Merz’in bu çıkışı, Trump’ın seçim sonucunu olumlu bir şekilde karşılamasının ardından geldi.
GÖÇ POLİTİKASI TARTIŞMALARA NEDEN OLDU
Merz, Almanya’da bir Afgan sığınmacının iki kişinin hayatını kaybetmesine neden olduğu bıçaklı saldırının ardından göç konusunu gündeme getirdi.
Parlamentoya, güvenlik önlemlerinin artırılması ve kara sınırlarının düzensiz göçmenlere kapatılması için iki önerge sundu.
Önerge, sığınmacıların sınırda daha fazla geri çevrilmesini öngörürken, aşırı sağcı AfD dahil olmak üzere muhalefet partileri tarafından destekleneceği duyuruldu. Bu önergenin kabul edilmesi, aşırı sağcı milletvekillerinin sevinciyle karşılandı. Merz’in önerilerinin AfD tarafından desteklenmesi, Almanya’da siyasal gerilimi artırdı.
Hristiyan Demokratlar’ının (CDU/CSU) göç politikaları ve güvenlik otoritelerine ek yetkiler verilmesini öneren kapsamlı bir reform önerisi ise oy çokluğuyla reddedildi.
ŞANSÖLYE’YE ELEŞTİRİ
Almanya Başbakanı Olaf Scholz, sandık çıkış anketleri sonrasında partisinin aldığı yenilgiden sorumlu olduğunu kabul etti.
Sosyal Demokrat Parti (SPD) ZDF’nin tahminlerine göre, yüzde 16,5 oy oranıyla İkinci Dünya Savaşı’ndan bu yana en düşük sonucunu elde etti.
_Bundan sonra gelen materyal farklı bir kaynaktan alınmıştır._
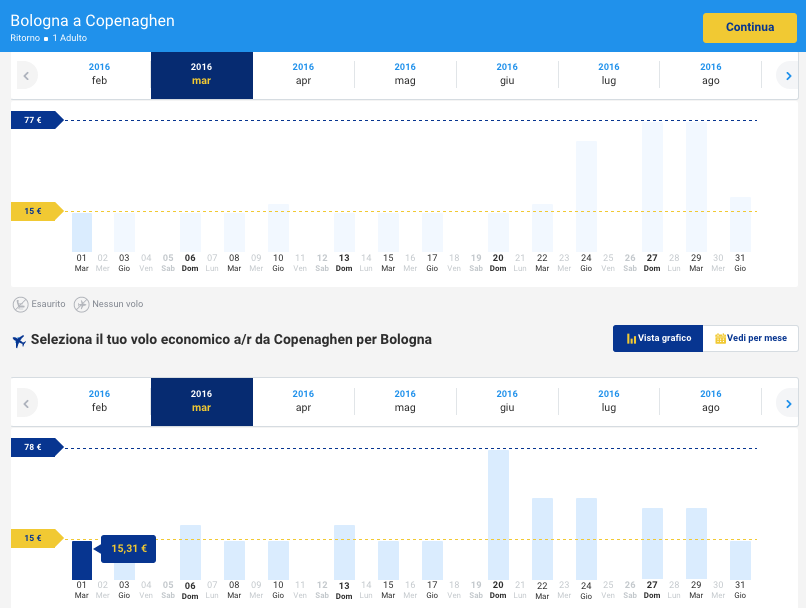806x608 pixels.
Task: Go to previous months in outbound calendar
Action: coord(27,75)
Scholz, bu durumu “acı” olarak nitelendirdi.
Yeşiller Partisi ise yüzde 11,8 seviyesinde kaldı. Özellikle genç seçmenlerden gelen destek, radikal sol Die Linke partisini yüzde 8,7 oy oranına taşıdı.
Piyasa yanlısı Hür Demokratlar (FDP) ve yeni kurulan Sahra Wagenknecht İttifakı (BSW) ise yüzde 5 barajında kalma mücadelesi verdi.
NATO’YA YAKINLIK VURGUSU
Seçimlerdeki katılım oranı yüzde 83 ile 1990’dan bu yana görülen en yüksek oran olarak kayıtlara geçti.
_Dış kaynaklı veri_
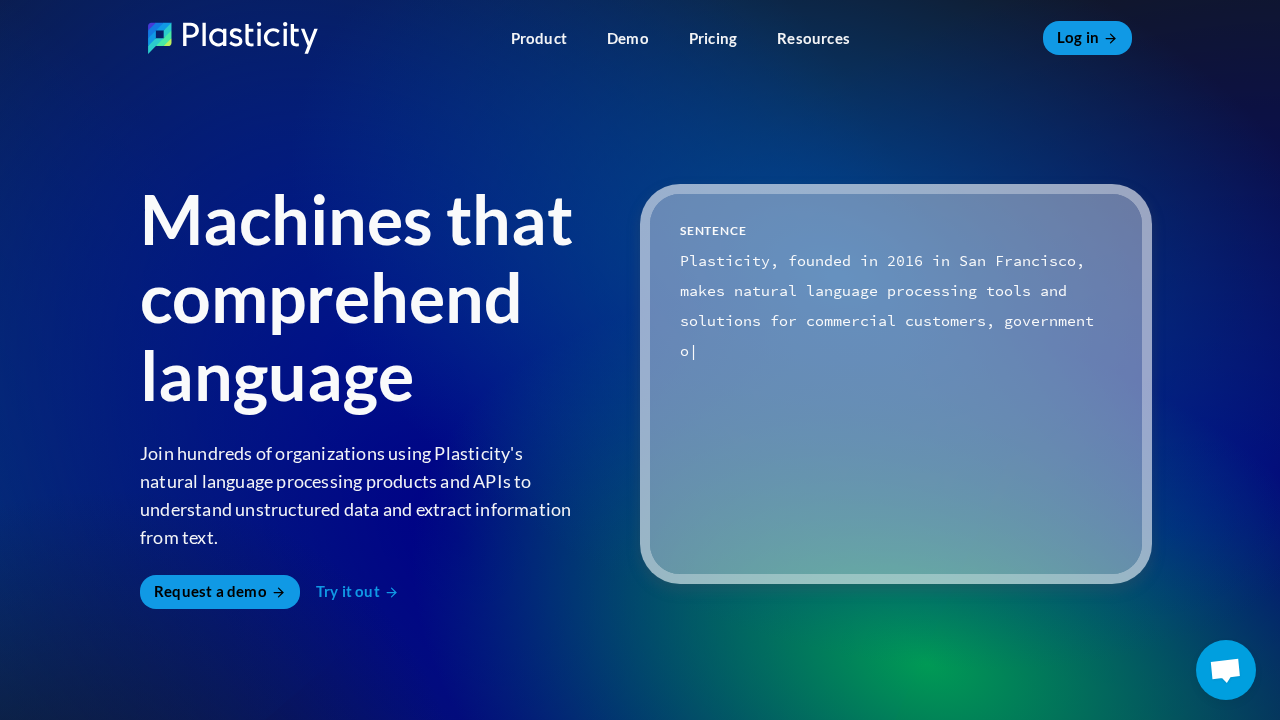Open the Resources menu

[813, 38]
Erkek seçmenlerin sağa yönelmesi gözlemlenirken, kadın seçmenlerin sol partilere daha fazla destek verdikleri dikkat çekti.
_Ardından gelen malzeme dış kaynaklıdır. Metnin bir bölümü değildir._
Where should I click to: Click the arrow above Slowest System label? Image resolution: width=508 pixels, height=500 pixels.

Muhafazakârları sağa kaydıran “cesur bir ekonomik liberal” olarak tanımlanan Merz, Almanya’yı 16 yıl boyunca yöneten eski başbakan Angela Merkel’in tam zıttı bir profil sergiliyor.
Merz, Scholz hükümetinin çekindiği Ukrayna’nın daha uzun menzilli Taurus füzeleriyle donatılmasını şartlı olarak destekliyor ve Avrupa’nın NATO ile sıkı bir ilişki içinde olması gerektiğini düşünüyor.